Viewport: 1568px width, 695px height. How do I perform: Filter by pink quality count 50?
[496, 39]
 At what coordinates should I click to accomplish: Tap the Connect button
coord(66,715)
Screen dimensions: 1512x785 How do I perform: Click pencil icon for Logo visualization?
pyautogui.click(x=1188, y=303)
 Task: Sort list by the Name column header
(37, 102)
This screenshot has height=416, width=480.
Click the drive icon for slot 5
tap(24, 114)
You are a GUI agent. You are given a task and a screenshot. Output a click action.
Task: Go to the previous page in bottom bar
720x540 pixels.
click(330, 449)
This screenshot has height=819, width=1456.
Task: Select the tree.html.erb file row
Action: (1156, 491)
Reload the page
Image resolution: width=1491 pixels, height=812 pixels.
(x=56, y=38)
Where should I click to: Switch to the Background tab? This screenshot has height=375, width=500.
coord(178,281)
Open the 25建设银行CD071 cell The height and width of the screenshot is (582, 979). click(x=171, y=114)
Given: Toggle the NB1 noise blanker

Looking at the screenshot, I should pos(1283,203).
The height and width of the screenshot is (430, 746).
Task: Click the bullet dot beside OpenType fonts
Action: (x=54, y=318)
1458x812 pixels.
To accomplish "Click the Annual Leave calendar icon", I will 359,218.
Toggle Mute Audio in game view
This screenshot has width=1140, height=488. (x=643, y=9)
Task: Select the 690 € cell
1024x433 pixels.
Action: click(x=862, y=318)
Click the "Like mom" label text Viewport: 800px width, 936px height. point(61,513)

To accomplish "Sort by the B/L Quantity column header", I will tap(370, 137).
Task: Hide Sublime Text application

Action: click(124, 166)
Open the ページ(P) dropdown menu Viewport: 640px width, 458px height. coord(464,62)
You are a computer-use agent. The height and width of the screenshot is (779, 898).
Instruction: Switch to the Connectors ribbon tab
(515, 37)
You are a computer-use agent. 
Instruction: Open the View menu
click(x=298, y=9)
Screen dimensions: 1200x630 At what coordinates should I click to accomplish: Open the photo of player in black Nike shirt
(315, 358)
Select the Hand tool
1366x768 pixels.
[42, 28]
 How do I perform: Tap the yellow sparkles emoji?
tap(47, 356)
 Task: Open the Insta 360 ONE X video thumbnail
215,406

#####

▶ The problem
Scan the lines above for the word "computer" and copy every one where it occurs.

▶ Response box
You are a computer-use agent. The height and width of the screenshot is (779, 898).
You are a computer-use agent. 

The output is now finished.